I’ve been in some successful joint ventures and I’ve been in some unsuccessful ones. What was the difference between the two? There are several things that can make a difference but they can be boiled down to the answers to these 4 questions, and when I think back to many of the joint venture projects I’ve worked on that failed, the reason was related to one of these 4 issues.
1. What will it take for this project to become successful and does that effort fit in my current schedule?
It’s easy to look at a project before it gets started and to get starry-eyed about the opportunity… only to overlook the sheer volume of work required for the project to succeed. When you’re thinking about the anticipated effort, generously double what you expect to do on the project. It always takes long.
In JVs that I’ve worked on that have succeeded, they only succeeded because we worked through regardless of the effort.
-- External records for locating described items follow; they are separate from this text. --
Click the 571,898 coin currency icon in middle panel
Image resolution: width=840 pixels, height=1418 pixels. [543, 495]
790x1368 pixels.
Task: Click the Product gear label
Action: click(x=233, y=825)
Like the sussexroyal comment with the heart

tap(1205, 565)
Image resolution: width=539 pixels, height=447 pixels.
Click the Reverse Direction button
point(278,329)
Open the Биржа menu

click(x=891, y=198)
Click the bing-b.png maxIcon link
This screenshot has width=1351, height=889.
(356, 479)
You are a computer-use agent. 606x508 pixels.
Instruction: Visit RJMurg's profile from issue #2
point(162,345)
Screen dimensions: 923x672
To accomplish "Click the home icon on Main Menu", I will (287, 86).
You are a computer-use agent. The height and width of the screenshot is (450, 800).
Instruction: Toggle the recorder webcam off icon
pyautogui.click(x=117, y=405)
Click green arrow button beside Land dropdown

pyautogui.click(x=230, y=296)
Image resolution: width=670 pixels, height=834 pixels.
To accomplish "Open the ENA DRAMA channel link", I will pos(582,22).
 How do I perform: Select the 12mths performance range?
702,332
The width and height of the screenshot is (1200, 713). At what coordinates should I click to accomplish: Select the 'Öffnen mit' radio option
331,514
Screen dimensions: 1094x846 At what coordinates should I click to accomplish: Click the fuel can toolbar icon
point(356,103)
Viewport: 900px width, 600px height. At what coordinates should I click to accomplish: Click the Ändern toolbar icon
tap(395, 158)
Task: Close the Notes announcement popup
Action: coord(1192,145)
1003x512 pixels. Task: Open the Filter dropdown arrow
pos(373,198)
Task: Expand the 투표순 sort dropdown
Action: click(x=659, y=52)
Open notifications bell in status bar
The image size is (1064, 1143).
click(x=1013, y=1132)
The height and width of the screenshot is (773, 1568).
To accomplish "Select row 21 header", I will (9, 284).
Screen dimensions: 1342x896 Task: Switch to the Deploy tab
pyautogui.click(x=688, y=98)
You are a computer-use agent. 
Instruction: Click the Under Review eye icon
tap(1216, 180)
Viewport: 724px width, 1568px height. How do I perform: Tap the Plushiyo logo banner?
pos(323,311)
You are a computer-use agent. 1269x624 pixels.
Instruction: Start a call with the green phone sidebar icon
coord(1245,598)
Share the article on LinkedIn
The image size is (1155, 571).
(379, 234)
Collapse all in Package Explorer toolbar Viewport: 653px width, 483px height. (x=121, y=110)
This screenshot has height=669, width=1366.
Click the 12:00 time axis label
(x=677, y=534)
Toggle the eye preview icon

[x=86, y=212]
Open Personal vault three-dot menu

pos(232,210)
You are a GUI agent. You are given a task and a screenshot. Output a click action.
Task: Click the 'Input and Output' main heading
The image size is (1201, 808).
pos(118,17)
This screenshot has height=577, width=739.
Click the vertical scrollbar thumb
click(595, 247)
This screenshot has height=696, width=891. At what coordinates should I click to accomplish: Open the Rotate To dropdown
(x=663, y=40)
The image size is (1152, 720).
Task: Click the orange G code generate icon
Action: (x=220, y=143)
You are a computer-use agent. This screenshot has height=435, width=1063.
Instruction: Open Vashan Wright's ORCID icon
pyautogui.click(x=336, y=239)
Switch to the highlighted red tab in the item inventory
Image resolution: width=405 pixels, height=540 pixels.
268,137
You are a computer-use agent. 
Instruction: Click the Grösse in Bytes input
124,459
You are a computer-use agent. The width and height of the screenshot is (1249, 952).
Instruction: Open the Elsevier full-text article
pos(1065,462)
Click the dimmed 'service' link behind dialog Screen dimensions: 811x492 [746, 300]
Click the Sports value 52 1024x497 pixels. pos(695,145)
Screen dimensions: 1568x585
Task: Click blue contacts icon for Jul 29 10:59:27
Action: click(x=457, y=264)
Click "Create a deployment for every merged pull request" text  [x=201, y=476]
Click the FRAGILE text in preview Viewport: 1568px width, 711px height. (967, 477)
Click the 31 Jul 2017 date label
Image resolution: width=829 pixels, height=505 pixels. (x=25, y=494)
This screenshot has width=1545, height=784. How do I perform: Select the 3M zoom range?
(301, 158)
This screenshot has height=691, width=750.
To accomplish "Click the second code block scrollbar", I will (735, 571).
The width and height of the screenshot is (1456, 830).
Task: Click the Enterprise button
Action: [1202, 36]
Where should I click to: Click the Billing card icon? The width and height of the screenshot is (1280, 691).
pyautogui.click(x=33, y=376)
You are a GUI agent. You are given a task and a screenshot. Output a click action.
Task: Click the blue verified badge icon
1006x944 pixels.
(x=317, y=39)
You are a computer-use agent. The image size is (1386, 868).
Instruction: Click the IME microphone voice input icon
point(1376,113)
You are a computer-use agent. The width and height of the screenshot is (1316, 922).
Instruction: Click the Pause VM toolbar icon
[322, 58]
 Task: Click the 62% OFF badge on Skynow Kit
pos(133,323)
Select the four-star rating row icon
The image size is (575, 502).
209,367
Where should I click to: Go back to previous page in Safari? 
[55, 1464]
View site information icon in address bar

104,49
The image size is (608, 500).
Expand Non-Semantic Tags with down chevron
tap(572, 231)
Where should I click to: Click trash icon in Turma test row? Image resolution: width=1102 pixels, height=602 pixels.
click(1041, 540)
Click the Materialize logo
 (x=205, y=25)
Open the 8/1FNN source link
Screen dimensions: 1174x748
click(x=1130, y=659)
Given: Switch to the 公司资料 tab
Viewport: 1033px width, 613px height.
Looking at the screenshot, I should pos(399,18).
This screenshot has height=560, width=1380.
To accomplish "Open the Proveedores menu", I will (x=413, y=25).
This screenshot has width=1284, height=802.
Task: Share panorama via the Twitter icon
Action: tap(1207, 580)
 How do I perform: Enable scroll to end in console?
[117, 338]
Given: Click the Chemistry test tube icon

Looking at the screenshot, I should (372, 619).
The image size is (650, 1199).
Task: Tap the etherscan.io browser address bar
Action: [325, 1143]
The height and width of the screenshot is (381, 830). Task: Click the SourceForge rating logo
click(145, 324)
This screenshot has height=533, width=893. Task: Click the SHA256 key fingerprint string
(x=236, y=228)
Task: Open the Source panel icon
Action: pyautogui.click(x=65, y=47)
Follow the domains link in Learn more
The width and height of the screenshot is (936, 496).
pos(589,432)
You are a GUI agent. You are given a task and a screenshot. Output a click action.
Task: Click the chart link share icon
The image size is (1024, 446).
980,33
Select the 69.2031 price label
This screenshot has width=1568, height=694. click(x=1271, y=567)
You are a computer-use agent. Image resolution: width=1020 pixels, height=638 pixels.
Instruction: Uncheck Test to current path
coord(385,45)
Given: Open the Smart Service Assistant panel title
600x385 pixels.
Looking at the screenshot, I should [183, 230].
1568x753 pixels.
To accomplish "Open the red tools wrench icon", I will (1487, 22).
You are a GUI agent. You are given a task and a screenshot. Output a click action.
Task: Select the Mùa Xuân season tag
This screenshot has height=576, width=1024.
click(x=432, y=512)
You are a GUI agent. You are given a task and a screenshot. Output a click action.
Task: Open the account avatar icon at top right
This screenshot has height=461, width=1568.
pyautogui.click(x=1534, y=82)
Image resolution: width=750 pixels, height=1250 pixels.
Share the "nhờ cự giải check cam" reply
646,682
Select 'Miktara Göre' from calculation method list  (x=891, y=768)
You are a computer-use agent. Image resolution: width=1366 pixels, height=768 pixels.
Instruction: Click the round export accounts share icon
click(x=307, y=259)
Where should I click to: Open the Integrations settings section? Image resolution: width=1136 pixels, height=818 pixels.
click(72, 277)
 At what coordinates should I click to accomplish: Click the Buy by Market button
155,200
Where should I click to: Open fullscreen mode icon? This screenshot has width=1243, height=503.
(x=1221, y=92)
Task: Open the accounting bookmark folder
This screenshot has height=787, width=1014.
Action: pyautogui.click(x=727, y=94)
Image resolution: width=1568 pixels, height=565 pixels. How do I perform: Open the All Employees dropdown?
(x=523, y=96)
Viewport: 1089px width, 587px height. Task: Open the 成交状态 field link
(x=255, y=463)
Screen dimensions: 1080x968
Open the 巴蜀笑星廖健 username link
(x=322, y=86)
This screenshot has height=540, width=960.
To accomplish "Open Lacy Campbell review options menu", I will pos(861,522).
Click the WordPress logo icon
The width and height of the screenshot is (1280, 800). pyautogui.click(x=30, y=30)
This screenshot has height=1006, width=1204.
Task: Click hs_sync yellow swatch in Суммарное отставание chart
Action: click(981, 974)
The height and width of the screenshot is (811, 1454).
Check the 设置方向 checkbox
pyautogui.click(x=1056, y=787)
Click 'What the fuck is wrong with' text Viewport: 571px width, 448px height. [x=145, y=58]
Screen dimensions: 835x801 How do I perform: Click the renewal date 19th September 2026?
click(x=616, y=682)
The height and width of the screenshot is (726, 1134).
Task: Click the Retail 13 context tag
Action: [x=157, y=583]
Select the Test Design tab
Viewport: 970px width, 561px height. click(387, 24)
In the JVs that I’ve worked on that have failed, they failed because we didn’t accurately anticipate the workload ahead of time.
2. Are all parties likely going to deliver what they promised?
This is a big frustration in joint ventures. Make sure that all parties are going to deliver on what they promised. In many JVs I’ve participated it or observed, some of the parties are wholehearted while other parties are half-assed. Try to assess the likelihood that all parties will continue to participate once the going gets tough. In particular, consider whether the incentive or remuneration plan rewards people proportionally to their contribution or they will be quick to disappear. In one joint venture I did a ton of work in the beginning to write an ebook and then the person responsible for marketing just disappeared. Not cool.
And related to this concept: Figure out what happens if the joint venture fails. What do you end up with? Can you use it elsewhere?
3. Once successful, will my workload decrease while profits increase?
This is another huge one. I’ve been in a couple of failed joint ventures that only failed because my workload INCREASED (or at least stayed the same) after the project became successful. In other words, the deal should have been carefully structured to ensure that success rewarded us rather than punished us. I’m okay with putting in a bit more time at the beginning but I don’t want that excess effort to continue into infinity.
4. What’s missing and how critical is it?
Every joint venture is like a machine, and each person is responsible for some of the moving parts. But a machine won’t work the way it’s supposed to if parts are missing. As you think about your joint ventures, consider what parts are missing from the existing relationship… and how you’ll have to address those parts. For example, a joint venture might be made up of two people who are each making a key contribution but no one is marketing the project. Those things need to be addressed early on or else the project will stumble as each party realizes there is still more that needs to be done or invested in.
Joint ventures are fun and profitable. But not every JV is right to participate in. Use these four questions to help you evaluate joint ventures before you participate in them.